Мощеная камнем дорога круто взяла на холм, с которого весь город с его святынями был как на ладони.

– Что, матушка, – взяла Плевицкая ее за руку, – скажи ты мне по совести: петь ли мне и дальше людям песни русские или домом своим зажить, скрепить свое сердце узами семейными?

– Что ж, доченька, по правде сказать, ты Богом отмечена и талант тебе послан, а песни поешь такие, что их и в церкви не грех петь да слезами обливаться…

Отвернулась мать, а в глазах у нее слезы стоят, да встречный воздух быстро их сушит.

А Надежда в другую сторону глядит, и у нее слезы. Съехала, однако, машина с горы и остановилась. Плевицкий пошел опять кругом ее осматривать, под днище заглядывать.

– А концерт-то, концерт как тебе, матушка, все ли понравилось?

– Как мать, хвалить тебя не стану, а то выйдет что «хороша наша дочка Аннушка, а кто хвалит ее – матушка да бабушка». Хучь тебя-то хвалят многие, сама давеча видела. Да вы куда собрались-то, уж не в деревню ли нашу? Нас ведь только к вечеру ждут.

– Хочу, маменька, Эдмунду Мячеславовичу лес Мороскин показать, где мы так хорошо гуляли когда-то, венки плели из цветиков лесных.

– Да уж ты не задумала ли тут чего, а ну рассказывай, по глазам вижу, что задумала.

– Да вот, вложить хочу средства свои, маменька, в родное сердцу место, пусть будет лес наш.

– Ох, Дежка, что ты, и подумать страшно, такие деньжища! Да ты бы лучше братцу-то родимому с домом подсобила, уж второй год крыша течет, все ему, бестолковому, руки не доходят.

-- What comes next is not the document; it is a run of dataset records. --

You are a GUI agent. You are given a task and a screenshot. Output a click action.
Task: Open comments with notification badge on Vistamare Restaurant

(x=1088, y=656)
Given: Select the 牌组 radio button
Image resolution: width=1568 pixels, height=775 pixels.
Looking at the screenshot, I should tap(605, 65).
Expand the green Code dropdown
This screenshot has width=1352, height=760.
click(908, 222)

– И крышу новую брату Николаю справим, и дом новый под ту крышу, под железную. Дом чтоб белый-белый был, чтоб слепил на солнце весь, да ворота резные и кругом забор тесов. Слышь, Эдмунд Мячеславович, справим дом деверю твоему, как думаешь?

– Дом – дело хорошее, Надежда Васильевна, – снова сел за руль Плевицкий, – а роднее брата никого нет. Можно и другой раз замуж пойти, и детей новому мужу нарожать, а брата родного и у Бога не вымолишь. Верно, Акулина Фроловна?

– Умные речи слышу, любезный зять, да откуда, удивляешь, у тебя мысли такие берутся?

– Да все дочь ваша просвещает меня. На ночь изволили рассказать сказку про рязанскую, кажется, женщину. Будто и сказка так называется, про рязанскую…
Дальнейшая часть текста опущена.